Daystar Power, a West African hybrid solar power solutions provider, hopes to raise about $100m over the next three years to meet the needs of clients in West Africa.

“The market size and funding gap is huge, and our role in bridging this gap will involve us continuously raising funds,” Olaedo Osoka, Daystar’s CEO for Ghana, tells The Africa Report. The funding will mostly be debt, and the amount sought in each fundraising will typically be around $20m, she adds.

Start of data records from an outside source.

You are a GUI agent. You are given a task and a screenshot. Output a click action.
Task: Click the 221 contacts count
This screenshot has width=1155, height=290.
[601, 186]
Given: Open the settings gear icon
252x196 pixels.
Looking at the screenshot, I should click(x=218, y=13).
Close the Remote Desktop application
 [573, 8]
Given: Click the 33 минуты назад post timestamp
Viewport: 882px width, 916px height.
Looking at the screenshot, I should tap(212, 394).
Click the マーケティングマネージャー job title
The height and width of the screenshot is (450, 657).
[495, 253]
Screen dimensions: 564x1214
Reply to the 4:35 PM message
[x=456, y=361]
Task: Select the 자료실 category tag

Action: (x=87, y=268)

Daystar was founded in 2017 by Sunray Ventures and is active in Nigeria, Ghana, Togo and Senegal, with a representative office in Côte d’Ivoire. In January, Daystar raised $38m from investors led by Danish development finance institution The Investment Fund for Developing Countries. The funding raised will be used to expand operations in GhanaSenegal and Togo, says Osoka.

Solar costs

The cost of power in West Africa has curtailed the growth of competitive businesses and industries, Osoka says, adding that Daystar’s solutions to reduce typical power costs by up to 30%. She’s confident on the outlook for this year, and says the Covid-19 pandemic has intensified the need for reliable and affordable electricity.

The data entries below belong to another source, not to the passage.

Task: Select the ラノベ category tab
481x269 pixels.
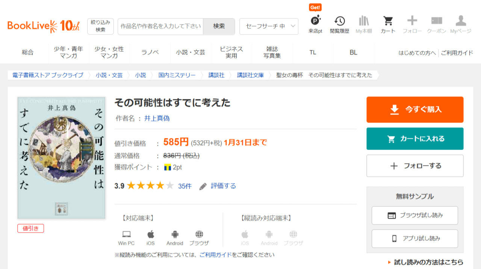Action: click(x=150, y=53)
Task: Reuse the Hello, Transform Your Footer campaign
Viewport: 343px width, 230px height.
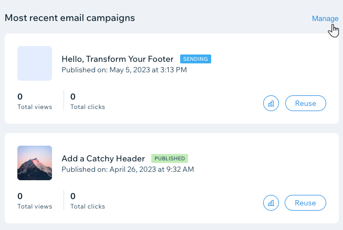Action: [x=306, y=103]
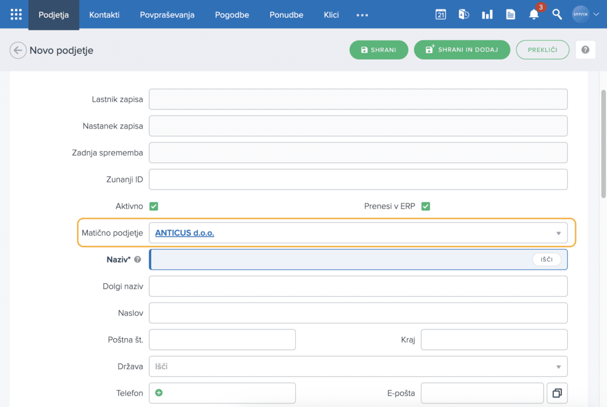This screenshot has height=407, width=607.
Task: Follow the ANTICUS d.o.o. link
Action: click(184, 233)
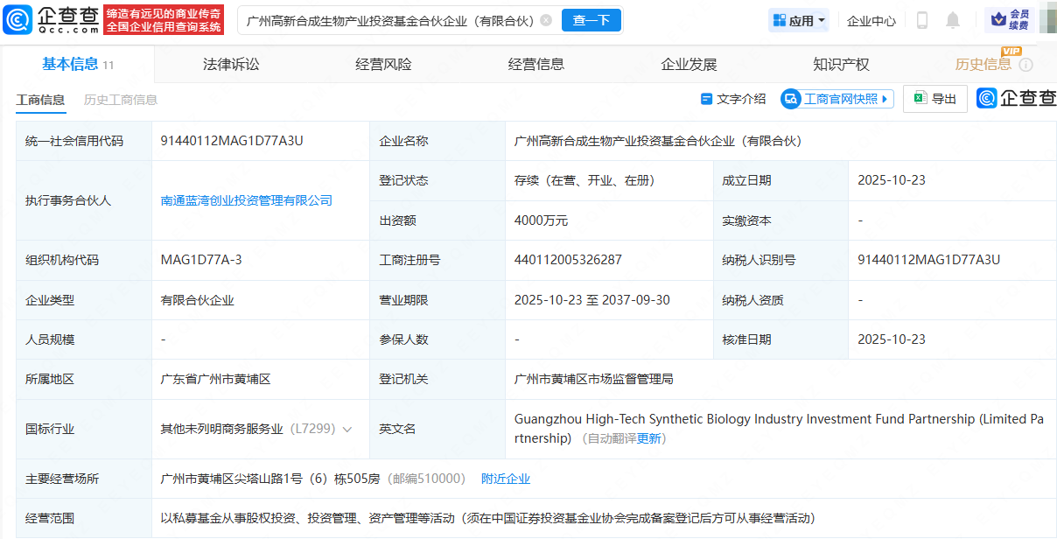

  • “Indications into 2021 show an increased demand for our services,” says Osoka.
  • “Our expectation is to grow exponentially this year.”

Daystar Power’s clients pay a flat monthly fee or a variable tariff per kilowatt hour to outsource the management of their power systems.

Services include a power audit and assessment of energy needs, proposal of a solution, installation, operation and maintenance. Customers do not incur capital expenditure or pay up-front costs.

The company’s current focus is to increase the use of analytics to improve its forecasts and automation to reduce client energy costs. Daystar is also working on new developments in energy storage, adds Osoka.

Daystar progress under threat

Solar power in West Africa needs greater government support to fulfil its potential. According to a study co-authored by Mark McCarthy Akrofi and Sarpong Hammond AntwibNigeria and Burkina Faso are the only West African countries where there have been explicit incentives for renewable energies during the Covid-19 pandemic.

  • Four solar companies in Nigeria got money from a $500,000 fund.
  • In Burkina Faso, the government cut the cost of solar kits for vulnerable households by 50%.
  • While most West African countries have taken fiscal measures to protect small and medium-sized enterprises, they do not explicitly mention energy start-ups, Akrofi writes.

The solar power industry employs an estimated 3.9% of the African workforce, including an estimated 26,000 people in West Africa. “Covid-19 threatens to undo all this progress because with declining liquidity, off-grid and decentralized renewable companies will be forced to cut jobs,” Akrofi and Antwib write.

Governments are making headway in creating policies to encourage the transition to solar energy, says Osoka. Still, “there is a considerable amount of work to be done from a policy perspective to build the industry.”

“We hope to see a more consistent and cohesive approach in policymaking as well as execution of policies” to support solar power growth, she says.

Lack of government support for renewable energy in West Africa risks slowing the solar industry’s progress.